§ TASK TO CARRY OUT: Output the records as a Markdown table with the columns n and Line, numbering each row and putting one line per row, with blank lines omitted. Begin at the line that contains "Task: Click the year 2016 in the guide label" and continue through the end of the records, and leave the pictures out of the answer.

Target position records
● ● ● ● ● ● ●
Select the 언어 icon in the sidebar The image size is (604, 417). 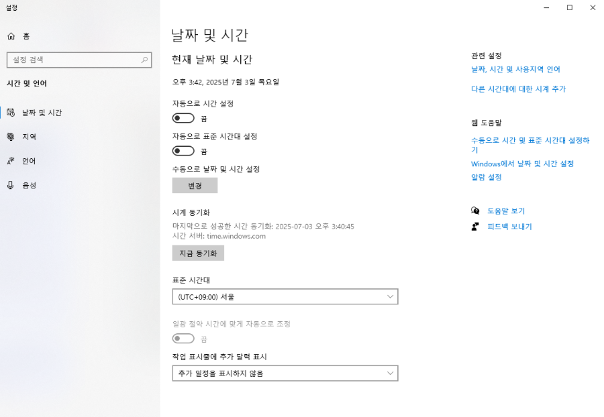11,161
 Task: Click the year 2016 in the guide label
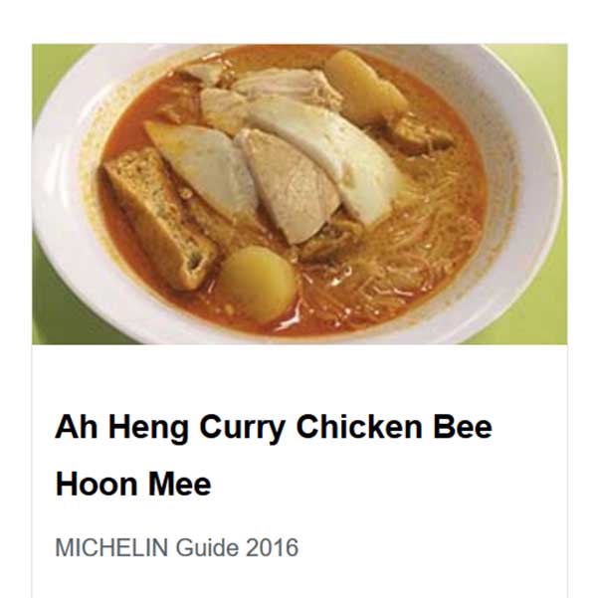[272, 547]
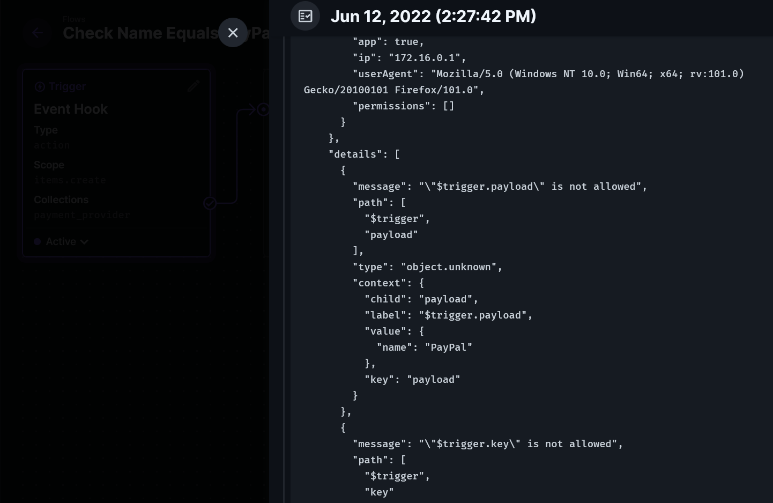Select the items.create scope text
The image size is (773, 503).
pos(70,180)
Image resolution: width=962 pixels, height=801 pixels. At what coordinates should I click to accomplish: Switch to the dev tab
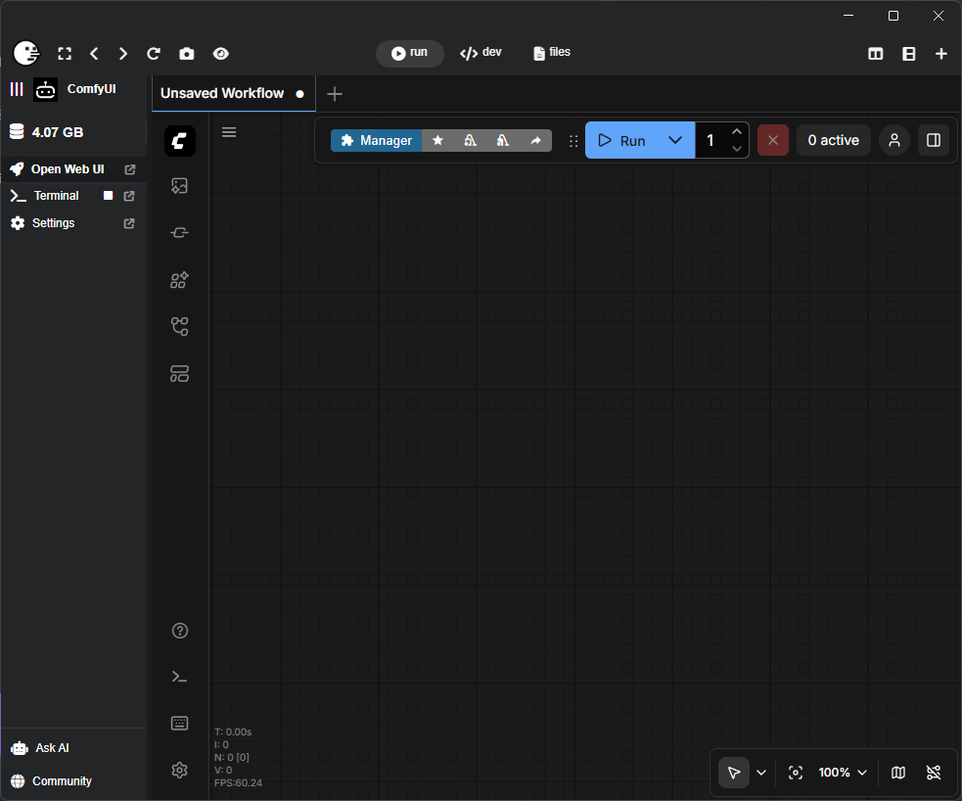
● ● ● ● ● ● ●
§ EXPECTED ANSWER:
| n | Line |
|---|---|
| 1 |  Task: Click the year 2016 in the guide label |
| 2 | [272, 547] |
| 3 | Select the items.create scope text |
| 4 | The image size is (773, 503). |
| 5 | pos(70,180) |
| 6 | Image resolution: width=962 pixels, height=801 pixels. At what coordinates should I click to accomplish: Switch to the dev tab |